The first permanent white settlement in the county was made within three or four miles of what is now the town of Novinger. It seems however that it was about 10 years before settlers began to occupy the land in and around Novinger. By 1860 this part of the county was pretty well settled by a class of hard working and thrifty farmers who scarcely dreamed of the vast mineral wealth that underlay their lands. They were accustomed to go to Kirksville for some of their trading and the milling point was Nineveh, a settlement which had been founded by a colony of German communists about 1850.
The first step toward the making of the present town of Novinger was taken after the Q.M. & P. R.R. (Quincy Missouri & Pacific) was extended west from Kirksville in 1878. In that year, or at least the next, John C. Novinger laid out on his land a village which bore his name and which constitutes today the original town of Novinger. Two different industries were beginning to be developed by that time in the western part of the county, the tie and the coal industries, and the advantage in having a railroad run through the timber and coal regions was something that both the company and the community realized at the time when the railroad was projected west from Kirksville, the tie industry was leading the coal industry by long odds. Novinger station became the most important tie settlement in the county, and several individuals and firms made it their shipping point from which ties by the hundreds of thousands were shipped to different parts of the country.
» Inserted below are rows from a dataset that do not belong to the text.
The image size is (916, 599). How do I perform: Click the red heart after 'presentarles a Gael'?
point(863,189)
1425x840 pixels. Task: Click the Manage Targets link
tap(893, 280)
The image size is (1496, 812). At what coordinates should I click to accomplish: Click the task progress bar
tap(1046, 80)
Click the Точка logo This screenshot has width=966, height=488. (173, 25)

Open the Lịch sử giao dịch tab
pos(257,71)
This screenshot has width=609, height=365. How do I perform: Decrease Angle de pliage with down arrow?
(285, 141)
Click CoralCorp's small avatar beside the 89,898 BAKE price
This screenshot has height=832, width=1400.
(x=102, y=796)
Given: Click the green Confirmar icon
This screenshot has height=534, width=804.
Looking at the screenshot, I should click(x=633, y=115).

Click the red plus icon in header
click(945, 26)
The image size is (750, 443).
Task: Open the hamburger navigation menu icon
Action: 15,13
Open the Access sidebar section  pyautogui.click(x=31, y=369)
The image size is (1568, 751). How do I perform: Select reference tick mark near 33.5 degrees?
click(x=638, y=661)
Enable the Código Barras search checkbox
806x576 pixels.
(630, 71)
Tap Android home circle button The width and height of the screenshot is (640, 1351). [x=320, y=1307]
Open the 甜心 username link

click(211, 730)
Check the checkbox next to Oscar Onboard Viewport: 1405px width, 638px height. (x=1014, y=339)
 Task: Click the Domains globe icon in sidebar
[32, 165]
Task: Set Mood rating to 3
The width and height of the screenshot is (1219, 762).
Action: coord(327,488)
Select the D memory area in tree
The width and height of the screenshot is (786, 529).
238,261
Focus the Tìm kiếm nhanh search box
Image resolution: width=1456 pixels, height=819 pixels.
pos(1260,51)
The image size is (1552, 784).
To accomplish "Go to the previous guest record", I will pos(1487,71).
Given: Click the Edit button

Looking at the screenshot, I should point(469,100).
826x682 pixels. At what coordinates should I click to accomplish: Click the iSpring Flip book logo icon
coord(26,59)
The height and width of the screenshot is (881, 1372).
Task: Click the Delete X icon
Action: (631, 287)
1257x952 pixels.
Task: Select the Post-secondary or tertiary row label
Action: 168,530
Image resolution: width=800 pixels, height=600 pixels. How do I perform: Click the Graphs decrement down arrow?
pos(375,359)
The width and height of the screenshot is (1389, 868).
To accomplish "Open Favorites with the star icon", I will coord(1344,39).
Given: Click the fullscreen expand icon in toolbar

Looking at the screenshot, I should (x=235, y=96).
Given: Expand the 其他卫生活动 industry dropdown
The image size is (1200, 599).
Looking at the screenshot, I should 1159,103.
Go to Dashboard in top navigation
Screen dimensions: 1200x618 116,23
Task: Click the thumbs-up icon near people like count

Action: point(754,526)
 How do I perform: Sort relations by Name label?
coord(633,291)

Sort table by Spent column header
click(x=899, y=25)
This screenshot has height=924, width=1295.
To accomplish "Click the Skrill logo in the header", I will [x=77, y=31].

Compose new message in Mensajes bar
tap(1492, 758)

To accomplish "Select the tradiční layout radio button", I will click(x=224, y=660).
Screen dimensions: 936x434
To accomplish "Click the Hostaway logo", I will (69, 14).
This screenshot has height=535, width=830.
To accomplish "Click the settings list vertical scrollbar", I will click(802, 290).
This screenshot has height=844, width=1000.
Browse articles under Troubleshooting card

Notwithstanding the fact that so much traffic went on through Novinger, the industry contributed nothing to the permanence of the place. A few little shanties were put up in the town for the temporary use of the tie workers, but when the timber around the place had been cleared off and the tie business was closed up, the tie workers left and their shanties were torn down or converted to other uses. This industry was at its height from about 1885 to 1895.
But just as the tie business began to enter its decline in the county and particularly around Novinger, the second industry of that part of the county, the coal industry, began to take on a new life and to expand beyond what it had ever been in the past. This industry was the means of making the town what it had become by the early decade of the 20th century. By 1911 the population was about 2,000 ... more if outlying mining camps were included.